En cette période de bicentenaire Napoléonien c’est un spécialiste du tourisme et de la fortification, Alain MONFERRAND, ancien Directeur de l’Observatoire national du tourisme et Président de l’Association VAUBAN évoque la mise en tourisme d’un monument de la seconde Campagne d’Italie : le Fort de Bard en Val d’Aoste que rencontrent sur des chemins et par des cols enneigés jugés alors impraticables  le 1er Consul et les 40 000 hommes des troupes françaises.

Parmi celles-ci un certain Henri Beyle, jeune Sous-Lieutenant de 17 ans plus connu sous le nom de STENDHAL est auprès du Commissaire des Guerres DARU et y connaît son baptême du feu lors du siège du fort, un obstacle majeur qui retarde Napoléon sur la Route de Marengo.

Un « vilain Castel » qui sera rasé et renaitra à la fin de l’Empire pour connaître récemment une remarquable mise en tourisme. JPM

Du « vilain castel de Bard » au centre muséographique et culturel du Fort de Bard en Val d’Aoste, plus importante restauration et réutilisation d’un ouvrage fortifié en Europe.

1-Le fort de Bard un exemple pluriséculaire de la défense de la frontière alpine du Duché de Savoie et du Royaume de Piémont Sardaigne.

Le site de Bard à la sortie du Val d’Aoste est un étranglement naturel sur le cours de la Doire Baltée, qui contourne à cet endroit un cône rocheux constituant une position inexpugnable pour interdire le passage à toute armée d’invasion venant de France ou de la plaine d’Italie. Fortifié dès le XIIIème siècle par les Ducs de Savoie, le château fort initial sera modernisé, puis à partir du XVIIème siècle renforcé, par des batteries couvertes et une enceinte bastionnée. (Fig -1). Déjà en 1704 le fort avait opposé une vive résistance aux troupes françaises du maréchal de la Feuillade durant la guerre de succession d’Espagne.

Fig 1.

2-Un caillou dans la botte du Premier Consul Napoléon Bonaparte, après son franchissement des Alpes au col du Grand St Bernard.

En mai 1800, le 1er Consul (Fig 2) constitue à Dijon une « Armée de Réserve » de 40 000 hommes, destinée à faire diversion en Italie du Nord pour aider Masséna assiégé dans Gênes  par les armées autrichiennes du général Mélas (Fig 3).  Le plan de Napoléon consiste à gagner Milan au nord de l’Italie et de là, à menacer les lignes de communications et de ravitaillement autrichiennes avec le Tyrol. Mais à cette époque de l’année, la neige rend les cols impraticables. C’est pour cela que le Général Mélas n’a laissé en surveillance dans le val d’Aoste qu’un régiment d’infanterie et un de cavalerie.

Fig 2.
Fig 3.

Le Premier Consul a missionné un de ses meilleurs officiers du Génie, le Général de Marescot  (Fig.4) pour reconnaitre la route du Grand St Bernard. Celui-ci rend compte que faire franchir le col à 40 000 hommes et à leur artillerie sera très difficile mais pas impossible. Bonaparte se met en marche début mai avec son « Armée de réserve » qui de Dijon se dirige le long du lac Léman vers Martigny et le col du Grand St Bernard. (Fig 5).

----------------

### CONSIGNE
Pourriez-vous reprendre le texte sur le fort de Bard juste après sa dernière phrase et en écrire la suite ?

----------------

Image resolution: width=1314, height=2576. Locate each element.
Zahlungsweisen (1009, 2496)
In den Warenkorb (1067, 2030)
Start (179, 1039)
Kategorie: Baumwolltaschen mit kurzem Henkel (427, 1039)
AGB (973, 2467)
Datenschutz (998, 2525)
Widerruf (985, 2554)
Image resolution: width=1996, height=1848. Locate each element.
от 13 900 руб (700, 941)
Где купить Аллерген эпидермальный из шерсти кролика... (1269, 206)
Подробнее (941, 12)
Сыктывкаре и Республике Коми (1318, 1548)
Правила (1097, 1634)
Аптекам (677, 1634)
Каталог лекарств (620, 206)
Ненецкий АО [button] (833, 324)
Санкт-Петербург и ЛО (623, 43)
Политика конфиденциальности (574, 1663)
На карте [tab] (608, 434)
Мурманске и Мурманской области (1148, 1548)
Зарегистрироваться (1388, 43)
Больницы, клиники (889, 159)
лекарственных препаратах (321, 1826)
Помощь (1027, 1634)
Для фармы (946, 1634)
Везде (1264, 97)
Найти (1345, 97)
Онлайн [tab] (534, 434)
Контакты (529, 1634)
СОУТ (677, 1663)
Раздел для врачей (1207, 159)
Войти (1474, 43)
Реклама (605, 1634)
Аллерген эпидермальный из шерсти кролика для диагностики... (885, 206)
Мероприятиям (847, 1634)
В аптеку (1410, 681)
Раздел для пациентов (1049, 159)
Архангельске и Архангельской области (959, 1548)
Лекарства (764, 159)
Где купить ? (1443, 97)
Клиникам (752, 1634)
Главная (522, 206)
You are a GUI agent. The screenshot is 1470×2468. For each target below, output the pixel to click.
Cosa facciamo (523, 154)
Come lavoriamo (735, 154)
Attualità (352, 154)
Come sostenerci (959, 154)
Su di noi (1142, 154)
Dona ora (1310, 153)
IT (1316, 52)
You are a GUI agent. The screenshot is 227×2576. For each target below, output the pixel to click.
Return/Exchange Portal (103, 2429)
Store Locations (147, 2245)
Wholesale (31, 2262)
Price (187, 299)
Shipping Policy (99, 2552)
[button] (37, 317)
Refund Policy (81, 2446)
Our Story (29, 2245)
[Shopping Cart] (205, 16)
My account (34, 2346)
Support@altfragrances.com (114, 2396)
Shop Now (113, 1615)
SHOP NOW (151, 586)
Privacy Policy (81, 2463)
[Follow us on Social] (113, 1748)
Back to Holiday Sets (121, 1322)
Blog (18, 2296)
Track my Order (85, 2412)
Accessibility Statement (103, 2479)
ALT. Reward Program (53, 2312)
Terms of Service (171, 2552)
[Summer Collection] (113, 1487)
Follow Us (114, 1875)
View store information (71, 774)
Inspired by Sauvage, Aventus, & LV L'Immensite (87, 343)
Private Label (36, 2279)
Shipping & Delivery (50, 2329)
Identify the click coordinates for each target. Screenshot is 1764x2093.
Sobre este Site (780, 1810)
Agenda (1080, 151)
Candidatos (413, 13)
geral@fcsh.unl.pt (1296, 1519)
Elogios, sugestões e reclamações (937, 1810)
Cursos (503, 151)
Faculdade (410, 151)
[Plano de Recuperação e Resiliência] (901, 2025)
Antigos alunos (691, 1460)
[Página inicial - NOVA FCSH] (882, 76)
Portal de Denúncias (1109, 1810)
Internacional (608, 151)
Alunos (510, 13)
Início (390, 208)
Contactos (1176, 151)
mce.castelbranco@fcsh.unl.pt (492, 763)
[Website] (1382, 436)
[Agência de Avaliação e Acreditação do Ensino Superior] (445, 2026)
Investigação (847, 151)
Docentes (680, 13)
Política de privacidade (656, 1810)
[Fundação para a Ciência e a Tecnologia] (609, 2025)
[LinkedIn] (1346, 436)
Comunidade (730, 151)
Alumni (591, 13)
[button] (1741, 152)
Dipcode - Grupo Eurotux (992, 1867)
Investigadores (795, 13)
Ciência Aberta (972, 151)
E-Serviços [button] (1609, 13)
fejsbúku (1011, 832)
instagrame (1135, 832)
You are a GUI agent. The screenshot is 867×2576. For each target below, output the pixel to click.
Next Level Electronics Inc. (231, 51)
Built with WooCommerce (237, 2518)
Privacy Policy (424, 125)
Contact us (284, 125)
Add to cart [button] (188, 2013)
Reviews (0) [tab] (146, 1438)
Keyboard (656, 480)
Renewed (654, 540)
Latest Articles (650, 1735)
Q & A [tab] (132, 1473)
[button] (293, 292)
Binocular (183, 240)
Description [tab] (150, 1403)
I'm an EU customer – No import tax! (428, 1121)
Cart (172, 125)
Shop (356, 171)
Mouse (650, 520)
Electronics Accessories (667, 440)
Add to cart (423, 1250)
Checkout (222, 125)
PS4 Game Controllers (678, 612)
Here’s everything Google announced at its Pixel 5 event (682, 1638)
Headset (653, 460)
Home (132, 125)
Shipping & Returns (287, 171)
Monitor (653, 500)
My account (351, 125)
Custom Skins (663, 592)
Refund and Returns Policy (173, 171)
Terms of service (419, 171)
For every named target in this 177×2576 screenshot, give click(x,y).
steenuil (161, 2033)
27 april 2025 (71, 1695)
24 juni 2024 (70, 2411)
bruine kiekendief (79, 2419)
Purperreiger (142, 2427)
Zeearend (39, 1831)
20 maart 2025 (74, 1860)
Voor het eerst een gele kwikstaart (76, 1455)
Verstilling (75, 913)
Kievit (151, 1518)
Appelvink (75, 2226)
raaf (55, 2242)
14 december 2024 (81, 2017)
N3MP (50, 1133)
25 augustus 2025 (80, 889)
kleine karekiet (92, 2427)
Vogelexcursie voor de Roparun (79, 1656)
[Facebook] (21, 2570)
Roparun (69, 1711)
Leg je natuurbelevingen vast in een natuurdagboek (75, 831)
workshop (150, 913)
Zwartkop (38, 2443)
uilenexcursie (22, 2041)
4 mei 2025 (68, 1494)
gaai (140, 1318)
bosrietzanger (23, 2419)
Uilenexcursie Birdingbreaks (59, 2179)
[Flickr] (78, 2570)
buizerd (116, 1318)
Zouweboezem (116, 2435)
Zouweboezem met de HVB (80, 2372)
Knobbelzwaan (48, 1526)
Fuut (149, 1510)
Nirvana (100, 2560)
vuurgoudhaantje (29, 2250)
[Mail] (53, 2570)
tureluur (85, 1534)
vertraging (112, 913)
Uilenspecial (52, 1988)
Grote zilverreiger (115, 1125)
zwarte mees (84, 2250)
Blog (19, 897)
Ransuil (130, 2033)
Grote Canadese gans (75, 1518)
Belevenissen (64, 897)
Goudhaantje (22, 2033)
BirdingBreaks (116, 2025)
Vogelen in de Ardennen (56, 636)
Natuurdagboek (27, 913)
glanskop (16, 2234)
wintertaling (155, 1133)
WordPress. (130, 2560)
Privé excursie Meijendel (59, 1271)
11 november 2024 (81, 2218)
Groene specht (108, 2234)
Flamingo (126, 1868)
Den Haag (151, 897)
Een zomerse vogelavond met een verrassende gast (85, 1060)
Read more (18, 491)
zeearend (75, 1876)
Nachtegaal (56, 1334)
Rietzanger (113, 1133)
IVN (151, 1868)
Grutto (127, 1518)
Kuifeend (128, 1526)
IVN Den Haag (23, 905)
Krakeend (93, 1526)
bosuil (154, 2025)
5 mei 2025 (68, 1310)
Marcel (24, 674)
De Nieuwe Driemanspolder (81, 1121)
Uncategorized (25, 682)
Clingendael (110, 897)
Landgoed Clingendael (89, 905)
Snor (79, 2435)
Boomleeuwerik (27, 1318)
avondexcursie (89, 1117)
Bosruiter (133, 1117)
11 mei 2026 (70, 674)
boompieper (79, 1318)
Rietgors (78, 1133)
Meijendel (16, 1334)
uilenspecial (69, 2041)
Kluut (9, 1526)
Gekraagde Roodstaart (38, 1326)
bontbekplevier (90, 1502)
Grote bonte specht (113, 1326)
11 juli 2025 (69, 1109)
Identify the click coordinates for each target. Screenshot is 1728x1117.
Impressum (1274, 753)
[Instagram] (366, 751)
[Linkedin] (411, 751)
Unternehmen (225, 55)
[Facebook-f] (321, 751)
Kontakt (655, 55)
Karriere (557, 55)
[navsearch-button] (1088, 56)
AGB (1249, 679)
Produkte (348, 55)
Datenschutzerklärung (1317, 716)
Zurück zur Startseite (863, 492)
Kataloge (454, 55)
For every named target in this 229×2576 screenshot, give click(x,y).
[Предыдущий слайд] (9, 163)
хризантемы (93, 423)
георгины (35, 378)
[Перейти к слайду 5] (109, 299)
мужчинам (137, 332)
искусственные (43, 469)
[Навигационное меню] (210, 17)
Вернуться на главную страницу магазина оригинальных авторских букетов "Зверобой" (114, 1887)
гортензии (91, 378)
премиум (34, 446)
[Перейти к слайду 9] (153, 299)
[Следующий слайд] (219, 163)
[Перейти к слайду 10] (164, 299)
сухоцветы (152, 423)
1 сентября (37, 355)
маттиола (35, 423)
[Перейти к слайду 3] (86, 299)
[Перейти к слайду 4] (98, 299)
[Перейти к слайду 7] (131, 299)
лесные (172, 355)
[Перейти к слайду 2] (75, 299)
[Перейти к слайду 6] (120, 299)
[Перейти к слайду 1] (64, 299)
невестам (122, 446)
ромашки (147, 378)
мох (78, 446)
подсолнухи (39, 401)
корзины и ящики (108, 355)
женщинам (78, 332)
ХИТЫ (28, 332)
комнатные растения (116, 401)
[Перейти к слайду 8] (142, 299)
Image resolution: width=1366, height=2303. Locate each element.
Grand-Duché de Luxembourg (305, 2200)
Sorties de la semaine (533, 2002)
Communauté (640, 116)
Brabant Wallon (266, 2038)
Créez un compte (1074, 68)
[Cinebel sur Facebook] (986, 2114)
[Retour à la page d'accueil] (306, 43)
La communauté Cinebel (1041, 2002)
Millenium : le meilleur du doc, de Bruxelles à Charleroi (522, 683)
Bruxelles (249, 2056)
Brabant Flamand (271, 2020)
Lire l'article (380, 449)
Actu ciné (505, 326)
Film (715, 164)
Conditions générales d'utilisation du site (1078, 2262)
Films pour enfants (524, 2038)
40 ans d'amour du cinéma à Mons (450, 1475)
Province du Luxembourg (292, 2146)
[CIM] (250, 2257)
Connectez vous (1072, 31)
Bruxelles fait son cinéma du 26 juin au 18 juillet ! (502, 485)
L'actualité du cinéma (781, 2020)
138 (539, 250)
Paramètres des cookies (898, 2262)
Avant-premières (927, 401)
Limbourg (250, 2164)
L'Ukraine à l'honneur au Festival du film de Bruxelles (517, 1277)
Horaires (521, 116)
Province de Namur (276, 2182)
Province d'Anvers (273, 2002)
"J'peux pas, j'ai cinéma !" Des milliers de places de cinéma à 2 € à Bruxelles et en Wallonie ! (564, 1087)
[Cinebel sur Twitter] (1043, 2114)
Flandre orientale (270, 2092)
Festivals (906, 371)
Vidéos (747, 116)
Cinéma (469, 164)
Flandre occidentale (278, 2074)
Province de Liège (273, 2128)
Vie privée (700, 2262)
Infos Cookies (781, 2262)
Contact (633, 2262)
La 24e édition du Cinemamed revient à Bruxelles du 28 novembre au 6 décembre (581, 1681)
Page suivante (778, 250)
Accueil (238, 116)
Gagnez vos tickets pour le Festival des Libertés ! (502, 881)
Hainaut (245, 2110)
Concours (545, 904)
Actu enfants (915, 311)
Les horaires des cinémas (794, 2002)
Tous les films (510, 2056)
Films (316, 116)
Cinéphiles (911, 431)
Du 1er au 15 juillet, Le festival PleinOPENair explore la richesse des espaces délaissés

----------------

### RÉPONSE
Fig 4.
Fig 5.

Cette opération est pour l’époque extraordinaire car à cette période de l’année, l’infanterie et la cavalerie ne peuvent progresser en haute montagne que le matin en raison des avalanches, et qu’il faut placer toute l’artillerie sur des traineaux creusés dans des troncs d’arbre. (Fig 6).

Fig 6.

Cette 2ème campagne d’Italie réunit un « casting » extraordinaire car on y retrouve un tiers des futurs grands Maréchaux d’Empire (Berthier, Lannes, Murat, Duroc, Bessières, Marmont…) (Fig.7) et des grands généraux (Loison, Chabran, Chambarnac, Moncey, Dupont ….). Lannes est en pointe avec l’infanterie (Fig.8) et Murat avec la cavalerie (Fig 9). Le 14 mai ils passent le col et repoussent sans grandes difficultés les rideaux de troupes autrichiennes qui leur font face jusqu’au fort de Bard, dont la masse impressionnante ferme la vallée et dont les batteries de canons lourds interdisent tout franchissement (Fig 10). Marescot va faire construire à gauche du fort un chemin qui permettra de faire passer l’infanterie et la cavalerie par le col d’Albard. (Fig 11). En revanche l’artillerie ne peut passer sauf de nuit sous le feu de l’artillerie du fort ( Fig.12). Un siège en règle est donc commencé contre le fort de Bard défendu par 400 autrichiens commandés par le capitaine Stockard von Berkhof. ( Fig.13)

Fig 7.
Fig 8.
Fig 9.
Fig 10.
Fig 11.
Fig 12.
Fig 13.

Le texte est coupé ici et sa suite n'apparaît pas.